> **Records for this exercise**
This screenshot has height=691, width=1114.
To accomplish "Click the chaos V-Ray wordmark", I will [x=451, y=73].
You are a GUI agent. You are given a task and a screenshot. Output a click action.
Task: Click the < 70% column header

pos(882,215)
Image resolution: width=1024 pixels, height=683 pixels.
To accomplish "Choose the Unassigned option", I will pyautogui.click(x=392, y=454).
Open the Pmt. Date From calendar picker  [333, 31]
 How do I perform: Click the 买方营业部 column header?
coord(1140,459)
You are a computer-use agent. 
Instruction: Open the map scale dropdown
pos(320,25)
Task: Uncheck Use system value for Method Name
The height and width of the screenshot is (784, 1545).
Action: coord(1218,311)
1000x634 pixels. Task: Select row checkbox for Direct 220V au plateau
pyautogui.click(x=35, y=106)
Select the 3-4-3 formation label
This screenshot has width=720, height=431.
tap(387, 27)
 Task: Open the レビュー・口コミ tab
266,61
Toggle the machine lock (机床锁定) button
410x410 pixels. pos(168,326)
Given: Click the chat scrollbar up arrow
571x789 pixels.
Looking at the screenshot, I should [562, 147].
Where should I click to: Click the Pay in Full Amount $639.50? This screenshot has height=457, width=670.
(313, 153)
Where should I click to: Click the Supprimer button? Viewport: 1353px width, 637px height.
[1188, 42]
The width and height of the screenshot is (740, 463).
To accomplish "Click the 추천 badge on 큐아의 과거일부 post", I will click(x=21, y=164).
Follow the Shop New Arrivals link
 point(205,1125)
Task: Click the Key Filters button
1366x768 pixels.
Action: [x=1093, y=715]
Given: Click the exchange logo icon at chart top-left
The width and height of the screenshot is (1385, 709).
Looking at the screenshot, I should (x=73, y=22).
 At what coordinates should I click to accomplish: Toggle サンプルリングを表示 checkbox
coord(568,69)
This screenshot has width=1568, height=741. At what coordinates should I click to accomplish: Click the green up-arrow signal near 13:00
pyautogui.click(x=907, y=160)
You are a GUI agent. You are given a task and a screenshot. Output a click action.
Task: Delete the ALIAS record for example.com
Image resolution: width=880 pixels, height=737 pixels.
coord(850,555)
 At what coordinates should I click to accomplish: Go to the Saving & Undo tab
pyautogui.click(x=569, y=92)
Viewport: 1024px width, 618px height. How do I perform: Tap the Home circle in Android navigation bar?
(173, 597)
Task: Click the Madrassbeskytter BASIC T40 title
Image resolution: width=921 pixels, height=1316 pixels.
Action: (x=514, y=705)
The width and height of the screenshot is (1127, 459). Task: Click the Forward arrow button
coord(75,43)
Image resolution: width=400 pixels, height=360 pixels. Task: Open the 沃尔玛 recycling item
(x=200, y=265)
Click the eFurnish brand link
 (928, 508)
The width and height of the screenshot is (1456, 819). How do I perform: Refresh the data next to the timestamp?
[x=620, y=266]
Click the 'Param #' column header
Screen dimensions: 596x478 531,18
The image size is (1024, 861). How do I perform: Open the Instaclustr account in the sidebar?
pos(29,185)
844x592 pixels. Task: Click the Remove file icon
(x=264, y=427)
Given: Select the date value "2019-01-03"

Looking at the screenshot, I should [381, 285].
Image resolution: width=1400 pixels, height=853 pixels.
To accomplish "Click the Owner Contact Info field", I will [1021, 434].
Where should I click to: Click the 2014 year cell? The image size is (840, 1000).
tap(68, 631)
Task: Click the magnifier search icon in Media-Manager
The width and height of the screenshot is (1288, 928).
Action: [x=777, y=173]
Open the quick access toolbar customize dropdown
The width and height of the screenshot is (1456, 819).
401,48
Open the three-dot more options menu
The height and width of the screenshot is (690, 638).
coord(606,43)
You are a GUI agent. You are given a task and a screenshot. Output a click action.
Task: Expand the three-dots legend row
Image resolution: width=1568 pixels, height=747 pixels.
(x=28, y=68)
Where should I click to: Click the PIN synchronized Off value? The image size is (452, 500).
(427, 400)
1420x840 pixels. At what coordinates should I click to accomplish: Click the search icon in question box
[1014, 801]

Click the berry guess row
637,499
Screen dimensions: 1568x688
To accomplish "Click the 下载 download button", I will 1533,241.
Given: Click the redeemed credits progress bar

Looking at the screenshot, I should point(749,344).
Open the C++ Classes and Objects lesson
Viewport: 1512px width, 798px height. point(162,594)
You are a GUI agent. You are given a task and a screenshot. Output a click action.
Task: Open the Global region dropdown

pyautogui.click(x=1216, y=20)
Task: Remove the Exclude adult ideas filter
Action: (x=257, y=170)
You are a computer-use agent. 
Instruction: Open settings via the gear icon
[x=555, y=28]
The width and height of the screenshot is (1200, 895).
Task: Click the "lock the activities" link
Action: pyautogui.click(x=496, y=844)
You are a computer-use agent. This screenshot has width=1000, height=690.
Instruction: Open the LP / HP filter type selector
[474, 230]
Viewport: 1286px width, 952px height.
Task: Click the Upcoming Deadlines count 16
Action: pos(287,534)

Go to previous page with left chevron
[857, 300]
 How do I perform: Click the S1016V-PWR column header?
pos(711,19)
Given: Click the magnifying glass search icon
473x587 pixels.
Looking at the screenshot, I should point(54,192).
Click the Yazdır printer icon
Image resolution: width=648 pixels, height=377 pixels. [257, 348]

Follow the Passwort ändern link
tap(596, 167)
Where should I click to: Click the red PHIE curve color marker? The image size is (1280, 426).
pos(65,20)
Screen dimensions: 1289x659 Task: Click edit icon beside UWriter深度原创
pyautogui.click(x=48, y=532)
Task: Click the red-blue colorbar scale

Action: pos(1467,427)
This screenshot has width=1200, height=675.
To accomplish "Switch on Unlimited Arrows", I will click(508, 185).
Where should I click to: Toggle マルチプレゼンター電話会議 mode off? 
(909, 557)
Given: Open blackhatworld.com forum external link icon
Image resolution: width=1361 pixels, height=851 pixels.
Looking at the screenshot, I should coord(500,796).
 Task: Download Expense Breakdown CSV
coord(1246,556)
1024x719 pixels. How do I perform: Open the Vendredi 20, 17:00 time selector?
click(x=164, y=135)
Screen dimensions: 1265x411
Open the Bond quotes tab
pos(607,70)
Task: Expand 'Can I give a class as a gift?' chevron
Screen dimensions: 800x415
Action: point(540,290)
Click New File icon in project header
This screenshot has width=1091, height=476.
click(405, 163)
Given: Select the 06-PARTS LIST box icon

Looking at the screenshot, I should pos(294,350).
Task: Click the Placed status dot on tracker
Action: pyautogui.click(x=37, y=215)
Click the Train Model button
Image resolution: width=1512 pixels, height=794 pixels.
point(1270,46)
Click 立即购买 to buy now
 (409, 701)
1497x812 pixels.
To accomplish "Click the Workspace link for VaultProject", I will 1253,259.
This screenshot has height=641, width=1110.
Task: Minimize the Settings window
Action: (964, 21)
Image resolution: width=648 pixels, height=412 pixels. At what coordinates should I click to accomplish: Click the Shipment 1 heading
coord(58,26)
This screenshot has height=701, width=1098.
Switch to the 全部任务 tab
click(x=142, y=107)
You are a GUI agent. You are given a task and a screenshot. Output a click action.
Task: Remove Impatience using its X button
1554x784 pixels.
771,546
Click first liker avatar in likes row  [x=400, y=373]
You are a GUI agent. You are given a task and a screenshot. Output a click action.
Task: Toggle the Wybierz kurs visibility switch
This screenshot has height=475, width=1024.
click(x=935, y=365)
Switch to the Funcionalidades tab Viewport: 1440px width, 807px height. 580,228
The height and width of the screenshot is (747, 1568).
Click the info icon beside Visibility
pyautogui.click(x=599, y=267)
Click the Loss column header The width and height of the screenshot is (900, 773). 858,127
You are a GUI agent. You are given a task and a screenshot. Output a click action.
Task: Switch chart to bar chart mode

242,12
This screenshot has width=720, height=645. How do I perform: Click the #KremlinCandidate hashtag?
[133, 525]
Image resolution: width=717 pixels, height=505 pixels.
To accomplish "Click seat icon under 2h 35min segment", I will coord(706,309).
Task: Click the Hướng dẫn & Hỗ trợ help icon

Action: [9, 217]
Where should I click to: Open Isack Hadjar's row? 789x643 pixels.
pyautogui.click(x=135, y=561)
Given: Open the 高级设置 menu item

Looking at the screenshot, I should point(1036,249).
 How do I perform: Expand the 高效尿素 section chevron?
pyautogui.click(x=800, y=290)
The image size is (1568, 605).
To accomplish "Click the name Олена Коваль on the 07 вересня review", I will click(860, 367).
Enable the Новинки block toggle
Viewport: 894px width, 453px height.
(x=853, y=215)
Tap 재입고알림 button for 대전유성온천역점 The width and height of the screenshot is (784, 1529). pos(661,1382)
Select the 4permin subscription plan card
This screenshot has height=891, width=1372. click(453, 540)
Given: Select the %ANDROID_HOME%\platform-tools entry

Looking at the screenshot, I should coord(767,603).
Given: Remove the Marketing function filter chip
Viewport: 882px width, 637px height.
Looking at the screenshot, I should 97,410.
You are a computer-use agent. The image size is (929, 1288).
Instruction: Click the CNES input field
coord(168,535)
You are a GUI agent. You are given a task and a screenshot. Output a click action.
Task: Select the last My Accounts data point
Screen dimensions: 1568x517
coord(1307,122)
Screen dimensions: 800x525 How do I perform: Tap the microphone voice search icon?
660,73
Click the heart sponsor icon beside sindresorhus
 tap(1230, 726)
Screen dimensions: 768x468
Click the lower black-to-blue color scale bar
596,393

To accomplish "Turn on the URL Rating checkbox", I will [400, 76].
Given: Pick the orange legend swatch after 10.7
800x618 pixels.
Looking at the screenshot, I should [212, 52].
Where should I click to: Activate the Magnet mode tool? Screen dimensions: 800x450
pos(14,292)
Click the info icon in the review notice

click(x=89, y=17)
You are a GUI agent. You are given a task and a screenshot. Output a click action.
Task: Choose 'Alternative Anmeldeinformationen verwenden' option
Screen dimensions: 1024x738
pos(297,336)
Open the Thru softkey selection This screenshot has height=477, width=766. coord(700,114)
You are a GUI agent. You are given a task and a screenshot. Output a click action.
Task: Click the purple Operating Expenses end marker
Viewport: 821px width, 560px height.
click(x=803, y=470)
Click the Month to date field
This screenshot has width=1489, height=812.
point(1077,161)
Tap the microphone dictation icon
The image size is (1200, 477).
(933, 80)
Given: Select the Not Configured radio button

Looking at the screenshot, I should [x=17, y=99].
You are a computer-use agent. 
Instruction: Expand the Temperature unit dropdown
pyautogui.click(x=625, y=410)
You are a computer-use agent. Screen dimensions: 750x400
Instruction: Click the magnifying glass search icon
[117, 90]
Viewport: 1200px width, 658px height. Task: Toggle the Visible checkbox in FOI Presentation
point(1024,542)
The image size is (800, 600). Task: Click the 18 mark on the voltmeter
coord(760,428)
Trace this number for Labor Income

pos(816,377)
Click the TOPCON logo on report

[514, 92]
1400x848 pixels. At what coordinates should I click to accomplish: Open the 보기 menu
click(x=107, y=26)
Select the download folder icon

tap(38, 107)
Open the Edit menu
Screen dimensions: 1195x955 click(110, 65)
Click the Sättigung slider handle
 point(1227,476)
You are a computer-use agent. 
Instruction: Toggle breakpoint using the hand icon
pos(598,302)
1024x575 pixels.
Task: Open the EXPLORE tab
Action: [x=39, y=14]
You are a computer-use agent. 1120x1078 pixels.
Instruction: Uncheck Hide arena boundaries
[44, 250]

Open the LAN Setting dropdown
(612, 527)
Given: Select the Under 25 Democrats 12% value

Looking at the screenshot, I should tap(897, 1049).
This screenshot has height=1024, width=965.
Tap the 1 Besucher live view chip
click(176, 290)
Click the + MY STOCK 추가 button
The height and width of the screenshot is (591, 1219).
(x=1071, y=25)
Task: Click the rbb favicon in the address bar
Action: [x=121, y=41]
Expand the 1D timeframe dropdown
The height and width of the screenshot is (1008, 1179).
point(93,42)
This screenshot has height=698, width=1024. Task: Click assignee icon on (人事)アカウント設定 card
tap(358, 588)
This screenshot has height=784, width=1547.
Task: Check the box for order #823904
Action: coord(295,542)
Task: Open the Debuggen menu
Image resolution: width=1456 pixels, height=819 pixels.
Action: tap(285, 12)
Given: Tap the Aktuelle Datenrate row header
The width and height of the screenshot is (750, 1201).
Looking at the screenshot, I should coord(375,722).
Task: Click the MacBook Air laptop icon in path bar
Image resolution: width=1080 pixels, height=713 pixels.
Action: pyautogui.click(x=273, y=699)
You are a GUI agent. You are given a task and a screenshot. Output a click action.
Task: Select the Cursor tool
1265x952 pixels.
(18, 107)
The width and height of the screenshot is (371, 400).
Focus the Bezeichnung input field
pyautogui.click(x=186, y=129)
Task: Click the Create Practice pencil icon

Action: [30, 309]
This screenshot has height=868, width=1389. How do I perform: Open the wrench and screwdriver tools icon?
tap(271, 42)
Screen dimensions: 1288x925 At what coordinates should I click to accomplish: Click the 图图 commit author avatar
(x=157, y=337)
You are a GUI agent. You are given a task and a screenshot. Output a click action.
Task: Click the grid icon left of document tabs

> **Do this**
Swap "Global" for "Local" in everything from the line containing "Open the C++ Classes and Objects lesson" down to the line containing "Action: (x=257, y=170)", and give back only those lines with nothing else changed.

> **Solution to this exercise**
Open the C++ Classes and Objects lesson
Viewport: 1512px width, 798px height. point(162,594)
You are a GUI agent. You are given a task and a screenshot. Output a click action.
Task: Open the Local region dropdown

pyautogui.click(x=1216, y=20)
Task: Remove the Exclude adult ideas filter
Action: (x=257, y=170)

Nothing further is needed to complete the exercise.